口を開けば、『ネガティブ』な発言しか出て来ることなく、
現実世界を、『実物』以上に悲観的に見てしまっています。
恐らく、
『天国』にいても、『地獄』を感じるような人物で、
この『自滅』パターンは意外に多いと感じています。
そして、
こちらも、意外に感じられるかも知れませんが、同様に、
生き延びることが出来ない人物は『楽観的な人間』です。
『それほど、過酷な環境ではないのではないか??』
『言っても、直ぐ(数ヶ月後)に開放してくれるでしょ??』
『外にいる同胞のユダヤ人が、私たちを救い出してくれる!!』
『何人は死ぬかも知れないけど、それは、私自身ではない。
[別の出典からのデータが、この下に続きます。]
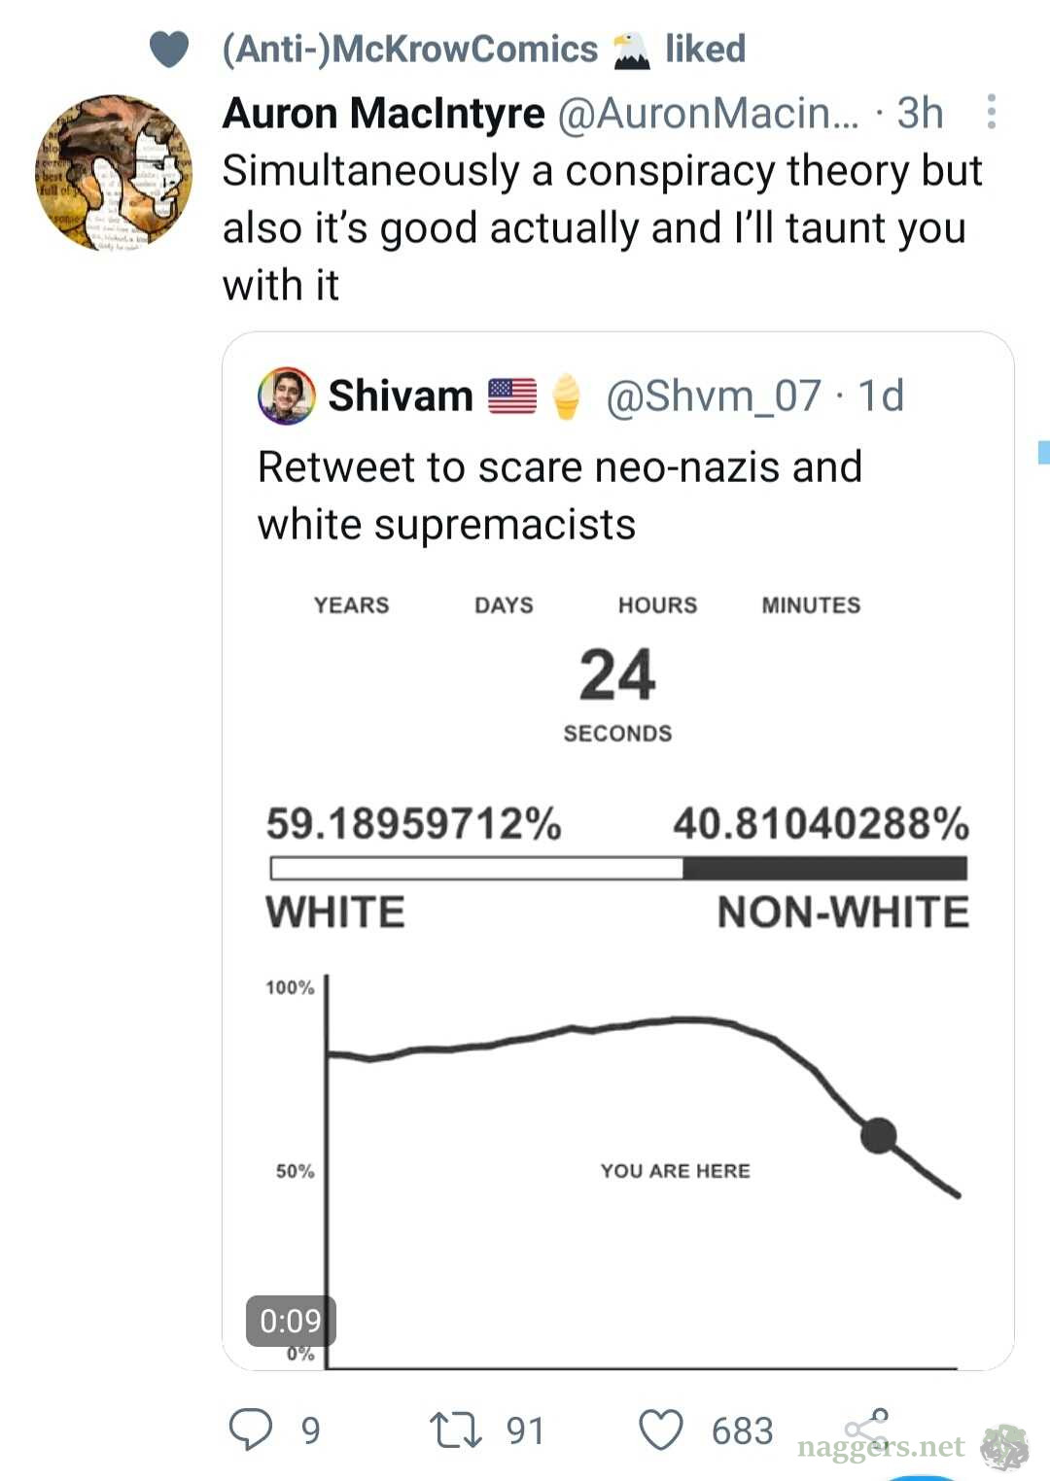Like the tweet with the heart outline icon
The image size is (1050, 1481).
pos(661,1430)
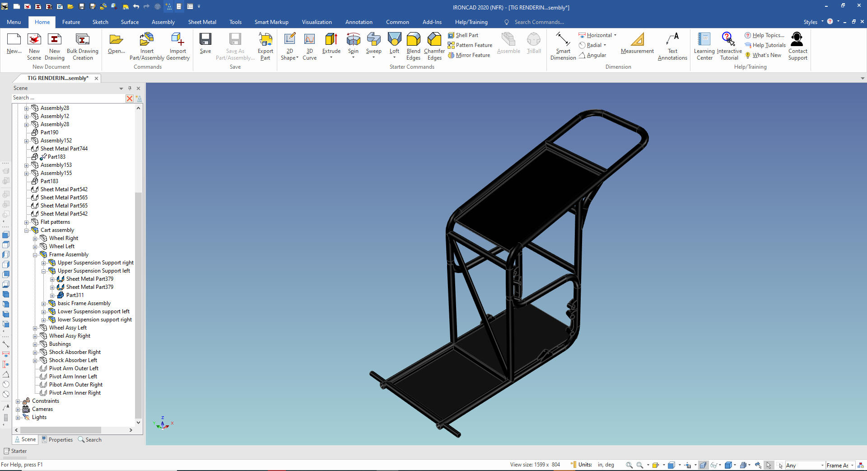Click the Help Topics link

coord(768,35)
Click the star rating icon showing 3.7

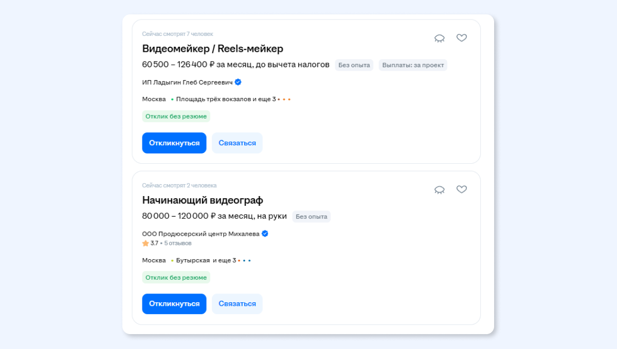coord(146,243)
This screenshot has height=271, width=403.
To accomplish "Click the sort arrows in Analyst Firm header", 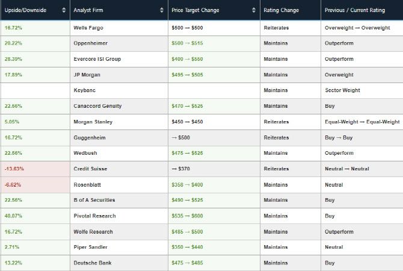I will [162, 10].
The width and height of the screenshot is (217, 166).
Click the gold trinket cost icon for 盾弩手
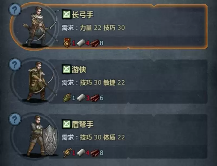67,152
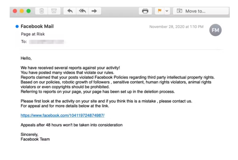Click the blurred recipient address field

pos(46,42)
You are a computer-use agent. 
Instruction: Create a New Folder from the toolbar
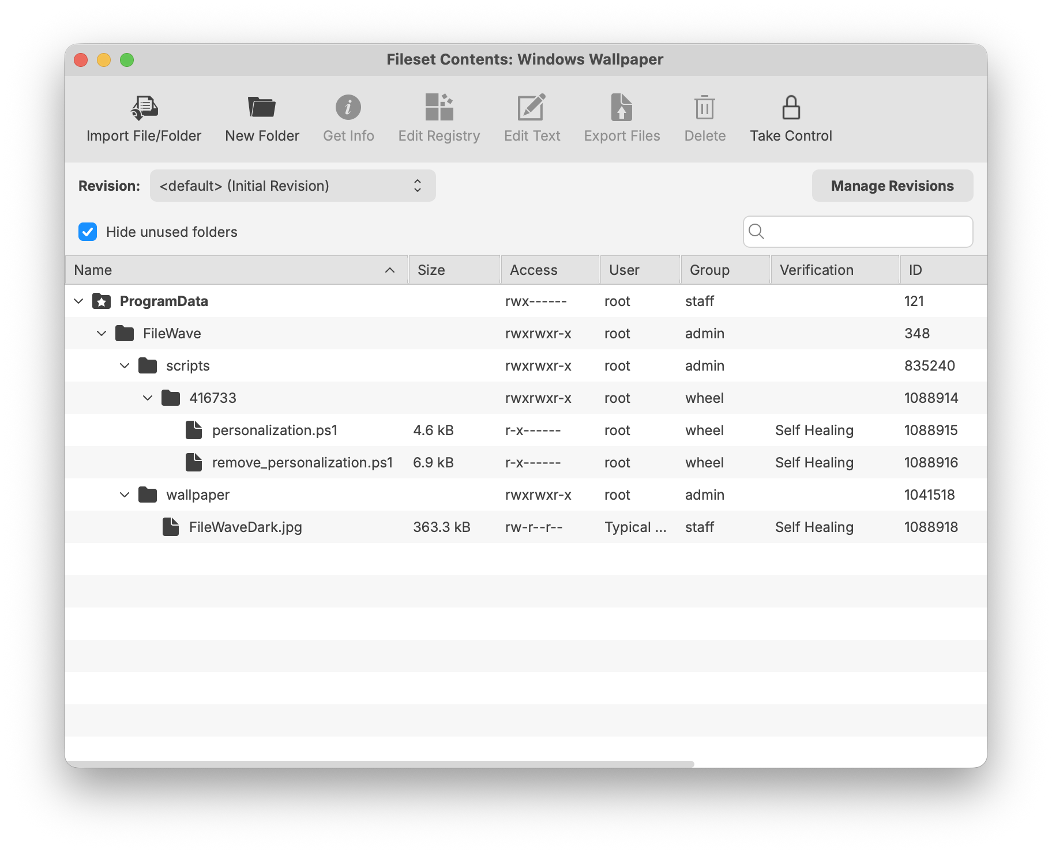pos(262,108)
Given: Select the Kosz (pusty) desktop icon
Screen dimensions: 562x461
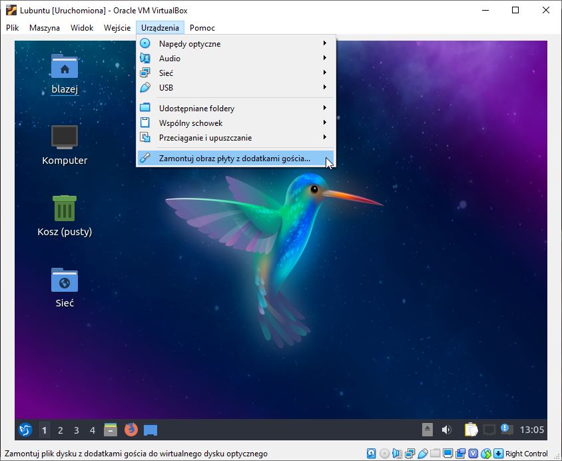Looking at the screenshot, I should pyautogui.click(x=65, y=216).
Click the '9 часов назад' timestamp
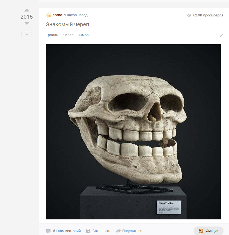Viewport: 229px width, 235px height. click(76, 15)
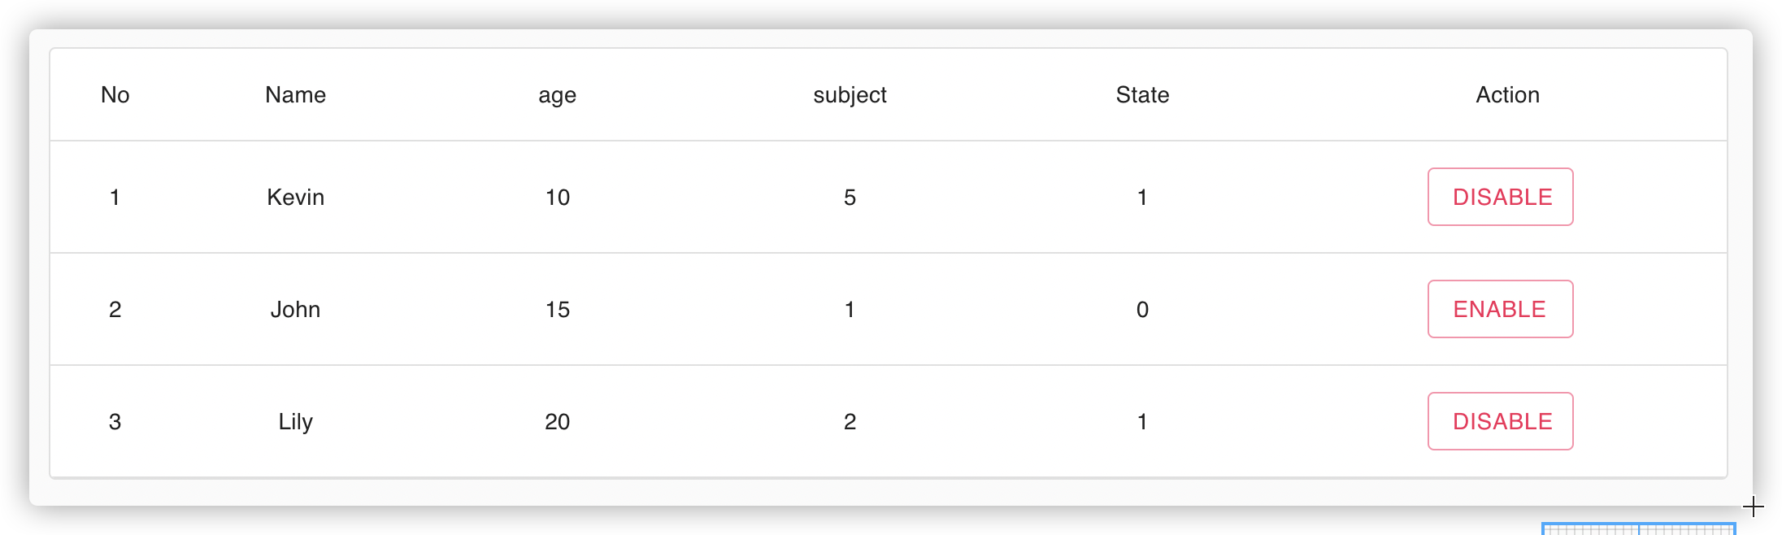Viewport: 1782px width, 535px height.
Task: Select John's name cell
Action: (295, 309)
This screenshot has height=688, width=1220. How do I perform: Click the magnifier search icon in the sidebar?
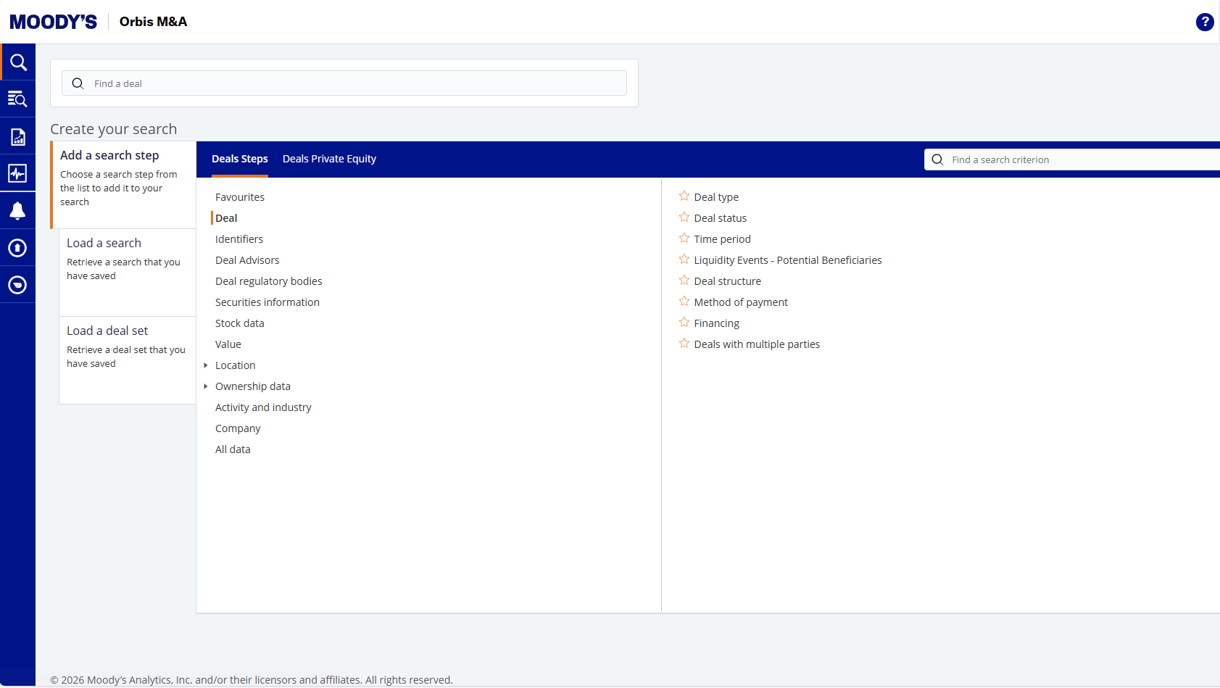pos(18,62)
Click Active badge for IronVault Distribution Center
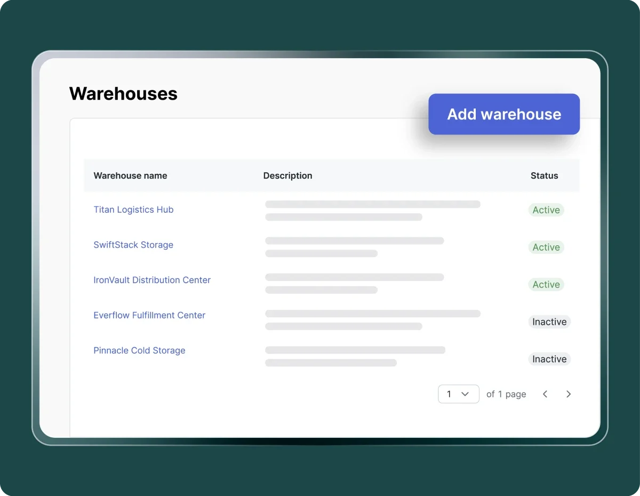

』
などなど。
『現実』をきちんと直視することなく、『逃避』する人間は、
『楽観性』というポジティブ要因を持っていたにも関わらず、
尽く(悉く)、強制収容所の中で死に絶えていったそうです。
これは、すべての物事にも通じています。
私自身、本業を『独立系FP』として活動していますが、
その視点から見て、現状の日本財政は最悪の状況です。
昨年、
『老後資産2000万円問題』なる報道も話題になりましたが、
正直言って、『2000万円』という端金では何もなりません。
にも関わらず、
現在の日本国民の大多数は、その『最低基準』であるはずの、
『2000万円』すら、退職時までに用意が出来ていません。
きっと、『どうにかなる』と考えているのでしょう。
いつまで経っても、『赤信号、みんなで渡れば』精神が根付いています。
本当に、頭の中が『お花畑』の、おめでたい方々が多いと感じています。
『ビジネス』の観点でも、まったく同様ですね。
こちらも職業柄、『ビジネス(事業・起業)相談』も受けますが、
『楽観性』の強い人物は、決して、上手くいかないのが現実です。
『1年間で、約半数』
『3年間で、10%』
『10年間で、1%未満』
オフィシャルに『開業届』を提出して起業する人間でさえ、
事業としての『生存率』は、上記の数字で示されています。
その状況で、
『鳥人間コンテスト』が如く、高台から飛び出す人物もいますが、
現実的に考えて、『上手くいく可能性』は極限に低いと考えます。
先ず、
『楽観的な人物』は、物事のシュミレーション能力に欠けており、
『仕事ができる人間』がいないと感じるのが、私自身の主観です。
話を戻すと、
第二次大戦中、『ホロコースト』を生き延びた人物とは、
『現実』を正しく直視し、悲観的でも、楽観的でもなく、
目標(生還)実現に対して、建設的な計画・行動をとった人間です。
つまり、
『悲観』と『楽観』という、共存する感情をコントロールし、
適切にバランスを取りながら、対応できた人物だと言えます。
あなた自身を振り返って、いかがでしょうか??
過度に『悲観』に偏り過ぎていたり、あるいは、
現実を『楽観視』し過ぎたりしてませんか??
特に、『楽観性』という言葉を、ポジティブな印象で、
受け取り過ぎないことこそが、大切だと感じています。